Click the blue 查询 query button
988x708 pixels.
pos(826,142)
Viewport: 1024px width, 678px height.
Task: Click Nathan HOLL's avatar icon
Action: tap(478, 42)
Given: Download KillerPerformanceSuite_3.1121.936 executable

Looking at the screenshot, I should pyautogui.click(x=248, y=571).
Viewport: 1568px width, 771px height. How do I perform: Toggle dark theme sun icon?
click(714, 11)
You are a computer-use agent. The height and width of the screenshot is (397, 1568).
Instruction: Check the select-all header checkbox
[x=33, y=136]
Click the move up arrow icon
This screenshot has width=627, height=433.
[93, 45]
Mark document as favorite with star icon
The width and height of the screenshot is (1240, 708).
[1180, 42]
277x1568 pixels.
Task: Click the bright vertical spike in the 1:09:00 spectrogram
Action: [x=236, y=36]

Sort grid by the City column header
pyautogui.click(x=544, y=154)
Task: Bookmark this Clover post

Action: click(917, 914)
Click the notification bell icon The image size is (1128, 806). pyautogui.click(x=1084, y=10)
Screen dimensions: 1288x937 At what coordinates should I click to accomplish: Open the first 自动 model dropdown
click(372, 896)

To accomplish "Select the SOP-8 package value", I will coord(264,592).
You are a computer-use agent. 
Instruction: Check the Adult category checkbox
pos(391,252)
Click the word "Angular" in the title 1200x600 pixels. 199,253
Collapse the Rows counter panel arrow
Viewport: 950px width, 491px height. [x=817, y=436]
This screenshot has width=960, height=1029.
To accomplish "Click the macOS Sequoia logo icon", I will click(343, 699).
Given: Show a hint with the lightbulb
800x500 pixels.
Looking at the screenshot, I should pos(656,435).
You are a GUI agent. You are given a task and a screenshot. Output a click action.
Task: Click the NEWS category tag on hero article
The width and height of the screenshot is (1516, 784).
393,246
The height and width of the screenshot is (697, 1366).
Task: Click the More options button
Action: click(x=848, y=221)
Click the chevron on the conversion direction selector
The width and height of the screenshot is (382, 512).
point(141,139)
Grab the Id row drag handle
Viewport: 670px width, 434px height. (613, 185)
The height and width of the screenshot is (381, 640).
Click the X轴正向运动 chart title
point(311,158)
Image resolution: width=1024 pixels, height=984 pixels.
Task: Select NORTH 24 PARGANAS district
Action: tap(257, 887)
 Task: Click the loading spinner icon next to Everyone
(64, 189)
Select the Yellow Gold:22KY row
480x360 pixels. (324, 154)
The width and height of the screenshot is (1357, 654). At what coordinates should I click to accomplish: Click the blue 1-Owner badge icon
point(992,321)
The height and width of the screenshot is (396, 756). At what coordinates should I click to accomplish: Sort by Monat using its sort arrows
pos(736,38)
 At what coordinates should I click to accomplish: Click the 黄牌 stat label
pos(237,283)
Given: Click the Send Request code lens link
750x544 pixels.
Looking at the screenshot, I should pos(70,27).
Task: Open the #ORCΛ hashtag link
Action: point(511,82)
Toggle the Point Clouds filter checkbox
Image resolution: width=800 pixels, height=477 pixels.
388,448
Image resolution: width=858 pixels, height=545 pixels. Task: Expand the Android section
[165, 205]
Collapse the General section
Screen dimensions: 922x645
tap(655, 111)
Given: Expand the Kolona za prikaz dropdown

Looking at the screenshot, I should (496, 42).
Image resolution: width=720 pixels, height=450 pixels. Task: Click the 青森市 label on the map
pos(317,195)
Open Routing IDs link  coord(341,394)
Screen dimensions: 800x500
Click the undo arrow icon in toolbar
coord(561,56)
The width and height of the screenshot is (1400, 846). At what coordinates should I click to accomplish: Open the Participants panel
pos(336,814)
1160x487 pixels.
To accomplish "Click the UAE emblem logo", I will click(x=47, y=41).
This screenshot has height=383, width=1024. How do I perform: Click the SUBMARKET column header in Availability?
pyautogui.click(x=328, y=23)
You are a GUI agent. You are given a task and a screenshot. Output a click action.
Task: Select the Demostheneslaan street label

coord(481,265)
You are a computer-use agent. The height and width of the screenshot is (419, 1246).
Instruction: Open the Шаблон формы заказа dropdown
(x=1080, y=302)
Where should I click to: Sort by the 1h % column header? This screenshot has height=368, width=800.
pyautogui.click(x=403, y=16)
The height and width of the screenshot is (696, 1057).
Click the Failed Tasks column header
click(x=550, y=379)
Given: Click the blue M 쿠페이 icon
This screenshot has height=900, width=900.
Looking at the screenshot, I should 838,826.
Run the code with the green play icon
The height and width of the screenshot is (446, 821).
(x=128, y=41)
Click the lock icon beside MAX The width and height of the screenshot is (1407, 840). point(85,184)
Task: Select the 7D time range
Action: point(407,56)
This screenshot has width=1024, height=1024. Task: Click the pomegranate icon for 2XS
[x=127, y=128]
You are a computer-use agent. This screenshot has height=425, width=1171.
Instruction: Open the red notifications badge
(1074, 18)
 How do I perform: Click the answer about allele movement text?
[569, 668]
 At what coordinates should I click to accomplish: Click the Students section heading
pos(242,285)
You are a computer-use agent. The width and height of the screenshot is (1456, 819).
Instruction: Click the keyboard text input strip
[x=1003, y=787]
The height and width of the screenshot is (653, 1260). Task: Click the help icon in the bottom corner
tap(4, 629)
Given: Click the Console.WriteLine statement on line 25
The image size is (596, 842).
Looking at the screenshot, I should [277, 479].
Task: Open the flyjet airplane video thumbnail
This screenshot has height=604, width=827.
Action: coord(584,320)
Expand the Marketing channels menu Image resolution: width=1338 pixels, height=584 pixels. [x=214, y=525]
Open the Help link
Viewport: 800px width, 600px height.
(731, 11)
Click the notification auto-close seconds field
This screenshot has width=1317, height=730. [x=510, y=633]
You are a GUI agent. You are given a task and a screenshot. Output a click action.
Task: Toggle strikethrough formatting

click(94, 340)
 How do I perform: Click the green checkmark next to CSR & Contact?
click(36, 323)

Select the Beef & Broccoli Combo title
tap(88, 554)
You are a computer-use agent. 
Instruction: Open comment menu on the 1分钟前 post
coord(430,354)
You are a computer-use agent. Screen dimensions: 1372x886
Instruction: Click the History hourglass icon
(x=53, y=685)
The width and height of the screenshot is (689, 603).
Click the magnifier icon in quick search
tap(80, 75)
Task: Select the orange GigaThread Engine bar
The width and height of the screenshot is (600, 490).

************

What this task involves:
The whole listing should be restated word for word.

Solution:
Click the blue 查询 query button
988x708 pixels.
pos(826,142)
Viewport: 1024px width, 678px height.
Task: Click Nathan HOLL's avatar icon
Action: tap(478, 42)
Given: Download KillerPerformanceSuite_3.1121.936 executable

Looking at the screenshot, I should pyautogui.click(x=248, y=571).
Viewport: 1568px width, 771px height. How do I perform: Toggle dark theme sun icon?
click(714, 11)
You are a computer-use agent. The height and width of the screenshot is (397, 1568).
Instruction: Check the select-all header checkbox
[x=33, y=136]
Click the move up arrow icon
This screenshot has width=627, height=433.
[93, 45]
Mark document as favorite with star icon
The width and height of the screenshot is (1240, 708).
[1180, 42]
277x1568 pixels.
Task: Click the bright vertical spike in the 1:09:00 spectrogram
Action: [x=236, y=36]

Sort grid by the City column header
pyautogui.click(x=544, y=154)
Task: Bookmark this Clover post

Action: click(917, 914)
Click the notification bell icon The image size is (1128, 806). pyautogui.click(x=1084, y=10)
Screen dimensions: 1288x937 At what coordinates should I click to accomplish: Open the first 自动 model dropdown
click(372, 896)

To accomplish "Select the SOP-8 package value", I will coord(264,592).
You are a computer-use agent. 
Instruction: Check the Adult category checkbox
pos(391,252)
Click the word "Angular" in the title 1200x600 pixels. 199,253
Collapse the Rows counter panel arrow
Viewport: 950px width, 491px height. [x=817, y=436]
This screenshot has width=960, height=1029.
To accomplish "Click the macOS Sequoia logo icon", I will click(343, 699).
Given: Show a hint with the lightbulb
800x500 pixels.
Looking at the screenshot, I should pos(656,435).
You are a GUI agent. You are given a task and a screenshot. Output a click action.
Task: Click the NEWS category tag on hero article
The width and height of the screenshot is (1516, 784).
393,246
The height and width of the screenshot is (697, 1366).
Task: Click the More options button
Action: click(x=848, y=221)
Click the chevron on the conversion direction selector
The width and height of the screenshot is (382, 512).
point(141,139)
Grab the Id row drag handle
Viewport: 670px width, 434px height. (613, 185)
The height and width of the screenshot is (381, 640).
Click the X轴正向运动 chart title
point(311,158)
Image resolution: width=1024 pixels, height=984 pixels.
Task: Select NORTH 24 PARGANAS district
Action: tap(257, 887)
 Task: Click the loading spinner icon next to Everyone
(64, 189)
Select the Yellow Gold:22KY row
480x360 pixels. (324, 154)
The width and height of the screenshot is (1357, 654). At what coordinates should I click to accomplish: Click the blue 1-Owner badge icon
point(992,321)
The height and width of the screenshot is (396, 756). At what coordinates should I click to accomplish: Sort by Monat using its sort arrows
pos(736,38)
 At what coordinates should I click to accomplish: Click the 黄牌 stat label
pos(237,283)
Given: Click the Send Request code lens link
750x544 pixels.
Looking at the screenshot, I should pos(70,27).
Task: Open the #ORCΛ hashtag link
Action: point(511,82)
Toggle the Point Clouds filter checkbox
Image resolution: width=800 pixels, height=477 pixels.
388,448
Image resolution: width=858 pixels, height=545 pixels. Task: Expand the Android section
[165, 205]
Collapse the General section
Screen dimensions: 922x645
tap(655, 111)
Given: Expand the Kolona za prikaz dropdown

Looking at the screenshot, I should (496, 42).
Image resolution: width=720 pixels, height=450 pixels. Task: Click the 青森市 label on the map
pos(317,195)
Open Routing IDs link  coord(341,394)
Screen dimensions: 800x500
Click the undo arrow icon in toolbar
coord(561,56)
The width and height of the screenshot is (1400, 846). At what coordinates should I click to accomplish: Open the Participants panel
pos(336,814)
1160x487 pixels.
To accomplish "Click the UAE emblem logo", I will click(x=47, y=41).
This screenshot has height=383, width=1024. How do I perform: Click the SUBMARKET column header in Availability?
pyautogui.click(x=328, y=23)
You are a GUI agent. You are given a task and a screenshot. Output a click action.
Task: Select the Demostheneslaan street label

coord(481,265)
You are a computer-use agent. The height and width of the screenshot is (419, 1246).
Instruction: Open the Шаблон формы заказа dropdown
(x=1080, y=302)
Where should I click to: Sort by the 1h % column header? This screenshot has height=368, width=800.
pyautogui.click(x=403, y=16)
The height and width of the screenshot is (696, 1057).
Click the Failed Tasks column header
click(x=550, y=379)
Given: Click the blue M 쿠페이 icon
This screenshot has height=900, width=900.
Looking at the screenshot, I should 838,826.
Run the code with the green play icon
The height and width of the screenshot is (446, 821).
(x=128, y=41)
Click the lock icon beside MAX The width and height of the screenshot is (1407, 840). point(85,184)
Task: Select the 7D time range
Action: point(407,56)
This screenshot has width=1024, height=1024. Task: Click the pomegranate icon for 2XS
[x=127, y=128]
You are a computer-use agent. This screenshot has height=425, width=1171.
Instruction: Open the red notifications badge
(1074, 18)
 How do I perform: Click the answer about allele movement text?
[569, 668]
 At what coordinates should I click to accomplish: Click the Students section heading
pos(242,285)
You are a computer-use agent. The width and height of the screenshot is (1456, 819).
Instruction: Click the keyboard text input strip
[x=1003, y=787]
The height and width of the screenshot is (653, 1260). Task: Click the help icon in the bottom corner
tap(4, 629)
Given: Click the Console.WriteLine statement on line 25
The image size is (596, 842).
Looking at the screenshot, I should [277, 479].
Task: Open the flyjet airplane video thumbnail
This screenshot has height=604, width=827.
Action: coord(584,320)
Expand the Marketing channels menu Image resolution: width=1338 pixels, height=584 pixels. [x=214, y=525]
Open the Help link
Viewport: 800px width, 600px height.
(731, 11)
Click the notification auto-close seconds field
This screenshot has width=1317, height=730. [x=510, y=633]
You are a GUI agent. You are given a task and a screenshot. Output a click action.
Task: Toggle strikethrough formatting

click(94, 340)
 How do I perform: Click the green checkmark next to CSR & Contact?
click(36, 323)

Select the Beef & Broccoli Combo title
tap(88, 554)
You are a computer-use agent. 
Instruction: Open comment menu on the 1分钟前 post
coord(430,354)
You are a computer-use agent. Screen dimensions: 1372x886
Instruction: Click the History hourglass icon
(x=53, y=685)
The width and height of the screenshot is (689, 603).
Click the magnifier icon in quick search
tap(80, 75)
Task: Select the orange GigaThread Engine bar
The width and height of the screenshot is (600, 490).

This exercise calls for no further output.